Naturally enough, information about the layout of memory must form part of any programs that run on the machine. In our code, it is reflected in two places: the linker script
NRF51822.ld contains the addresses and sizes of the RAM and ROM, and insructions about what parts of the program go where; and the header file
hardware.h contains the numeric addresses of I/O device registers like
GPIO_OUT. This information comes from the data sheet for the nRF51822 chip.
To think about: why was the nRF51822 designed with so little RAM?
ContextOther microcontrollers adopt two alternatives to this single-address-space model:
- Sometimes I/O devices are accessed with special instructions, and have their own address space of numbered 'ports'. This is not really such a significant difference, because performing I/O still amounts to selecting a port by its address and performing a read or write action.
- Sometimes the processor has its program in a different address space from its data. This is an attractive option for microcontrollers, where the program is usually fixed and can be stored in a ROM separate from the RAM that is used for data. It's called a 'Harvard archtecture', in contrast with the 'von Neuman architecture' with a single memory. If the two address spaces are separate, then separate hardware can be used to access the ROM and the RAM, and it can access both simultaneously without fear of interference between the two.
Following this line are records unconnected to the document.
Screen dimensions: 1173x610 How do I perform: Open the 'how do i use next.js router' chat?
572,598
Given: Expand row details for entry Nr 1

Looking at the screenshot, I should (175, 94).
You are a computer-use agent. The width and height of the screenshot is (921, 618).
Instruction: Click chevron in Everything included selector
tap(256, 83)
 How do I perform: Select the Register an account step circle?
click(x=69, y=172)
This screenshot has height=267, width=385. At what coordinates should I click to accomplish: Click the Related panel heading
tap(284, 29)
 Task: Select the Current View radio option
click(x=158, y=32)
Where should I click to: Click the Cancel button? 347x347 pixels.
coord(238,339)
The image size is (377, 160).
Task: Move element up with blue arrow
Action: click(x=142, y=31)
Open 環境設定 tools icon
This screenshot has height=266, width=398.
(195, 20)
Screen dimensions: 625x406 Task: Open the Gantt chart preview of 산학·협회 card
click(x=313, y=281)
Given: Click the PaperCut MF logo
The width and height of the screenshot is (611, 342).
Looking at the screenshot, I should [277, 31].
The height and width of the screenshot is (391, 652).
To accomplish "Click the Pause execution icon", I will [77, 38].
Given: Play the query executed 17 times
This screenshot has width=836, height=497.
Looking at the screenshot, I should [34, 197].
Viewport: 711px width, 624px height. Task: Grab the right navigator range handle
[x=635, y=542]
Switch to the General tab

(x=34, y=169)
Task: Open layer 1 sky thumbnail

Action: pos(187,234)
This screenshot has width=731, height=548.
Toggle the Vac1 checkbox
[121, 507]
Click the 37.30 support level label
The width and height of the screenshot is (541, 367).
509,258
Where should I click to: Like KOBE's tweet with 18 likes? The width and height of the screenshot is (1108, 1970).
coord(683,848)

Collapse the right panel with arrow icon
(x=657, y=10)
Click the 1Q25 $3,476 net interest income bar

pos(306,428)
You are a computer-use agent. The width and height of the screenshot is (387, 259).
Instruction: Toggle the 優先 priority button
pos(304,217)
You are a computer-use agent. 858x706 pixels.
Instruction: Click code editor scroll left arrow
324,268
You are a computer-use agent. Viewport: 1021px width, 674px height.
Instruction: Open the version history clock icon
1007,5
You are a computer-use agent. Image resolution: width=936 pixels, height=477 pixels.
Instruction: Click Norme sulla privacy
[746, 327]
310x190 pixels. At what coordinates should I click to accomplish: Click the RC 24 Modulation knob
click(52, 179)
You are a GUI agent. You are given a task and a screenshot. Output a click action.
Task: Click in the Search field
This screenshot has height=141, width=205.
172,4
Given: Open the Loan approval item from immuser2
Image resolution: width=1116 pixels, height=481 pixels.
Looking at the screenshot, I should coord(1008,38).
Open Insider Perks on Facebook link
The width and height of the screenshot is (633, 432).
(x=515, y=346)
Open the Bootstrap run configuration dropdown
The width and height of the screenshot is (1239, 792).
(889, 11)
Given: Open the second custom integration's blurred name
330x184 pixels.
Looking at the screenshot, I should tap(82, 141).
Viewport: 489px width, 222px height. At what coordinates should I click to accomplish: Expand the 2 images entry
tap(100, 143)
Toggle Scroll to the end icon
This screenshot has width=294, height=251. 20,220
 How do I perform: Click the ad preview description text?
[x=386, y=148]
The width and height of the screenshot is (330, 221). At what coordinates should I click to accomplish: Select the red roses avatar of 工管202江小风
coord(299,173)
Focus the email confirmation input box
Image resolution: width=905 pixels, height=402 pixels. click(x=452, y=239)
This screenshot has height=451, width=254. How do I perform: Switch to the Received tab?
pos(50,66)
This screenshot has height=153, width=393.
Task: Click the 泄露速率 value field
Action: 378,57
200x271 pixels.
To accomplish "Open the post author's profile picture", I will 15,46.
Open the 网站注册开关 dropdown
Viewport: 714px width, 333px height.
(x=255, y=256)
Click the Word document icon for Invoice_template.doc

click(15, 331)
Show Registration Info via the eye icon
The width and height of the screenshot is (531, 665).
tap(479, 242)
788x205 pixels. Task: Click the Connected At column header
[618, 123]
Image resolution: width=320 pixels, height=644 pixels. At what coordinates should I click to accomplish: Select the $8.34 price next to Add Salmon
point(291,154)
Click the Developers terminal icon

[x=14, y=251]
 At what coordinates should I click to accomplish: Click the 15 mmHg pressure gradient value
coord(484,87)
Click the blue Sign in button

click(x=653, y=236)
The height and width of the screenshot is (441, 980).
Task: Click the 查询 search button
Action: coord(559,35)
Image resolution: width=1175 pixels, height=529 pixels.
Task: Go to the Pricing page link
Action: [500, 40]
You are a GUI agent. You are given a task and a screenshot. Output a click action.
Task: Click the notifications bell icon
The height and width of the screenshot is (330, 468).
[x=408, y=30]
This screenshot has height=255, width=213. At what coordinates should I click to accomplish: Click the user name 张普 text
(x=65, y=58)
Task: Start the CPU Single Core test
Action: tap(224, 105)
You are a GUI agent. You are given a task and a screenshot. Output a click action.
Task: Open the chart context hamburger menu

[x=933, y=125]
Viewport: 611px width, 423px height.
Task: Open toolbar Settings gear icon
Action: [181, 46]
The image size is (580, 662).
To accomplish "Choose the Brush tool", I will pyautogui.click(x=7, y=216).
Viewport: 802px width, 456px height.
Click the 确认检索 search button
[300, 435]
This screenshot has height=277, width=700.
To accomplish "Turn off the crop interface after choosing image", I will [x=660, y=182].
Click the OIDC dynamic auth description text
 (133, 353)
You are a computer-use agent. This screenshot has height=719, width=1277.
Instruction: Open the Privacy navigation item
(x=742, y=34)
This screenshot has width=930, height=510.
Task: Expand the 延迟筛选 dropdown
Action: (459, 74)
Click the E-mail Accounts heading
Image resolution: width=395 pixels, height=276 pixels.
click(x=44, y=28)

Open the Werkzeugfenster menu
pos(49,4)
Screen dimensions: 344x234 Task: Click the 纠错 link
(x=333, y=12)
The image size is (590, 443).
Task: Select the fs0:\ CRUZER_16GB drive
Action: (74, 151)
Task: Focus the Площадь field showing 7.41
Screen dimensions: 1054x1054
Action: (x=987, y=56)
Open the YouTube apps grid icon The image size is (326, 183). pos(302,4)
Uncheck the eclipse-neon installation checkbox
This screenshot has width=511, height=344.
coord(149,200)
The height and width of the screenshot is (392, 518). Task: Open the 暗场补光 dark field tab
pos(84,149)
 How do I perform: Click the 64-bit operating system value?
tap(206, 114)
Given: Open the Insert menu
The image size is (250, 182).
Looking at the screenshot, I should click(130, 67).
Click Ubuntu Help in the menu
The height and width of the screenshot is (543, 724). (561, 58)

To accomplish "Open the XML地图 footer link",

The disadvantage is that special instructions are usually needed to access, e.g., tables of constant data held in the ROM.
Building a program
Lab one for this course lets you write small subroutines in Thumb assembly language and test them, using a main program that prompts for two numbers, calls your subroutine with the two numbers as arguments, then prints the arguments and result.
As you can see, the arguments and result are shown both in decimal and in hexadecimal; you can enter numbers in hexadecimal too by preceding them with the usual 0x prefix.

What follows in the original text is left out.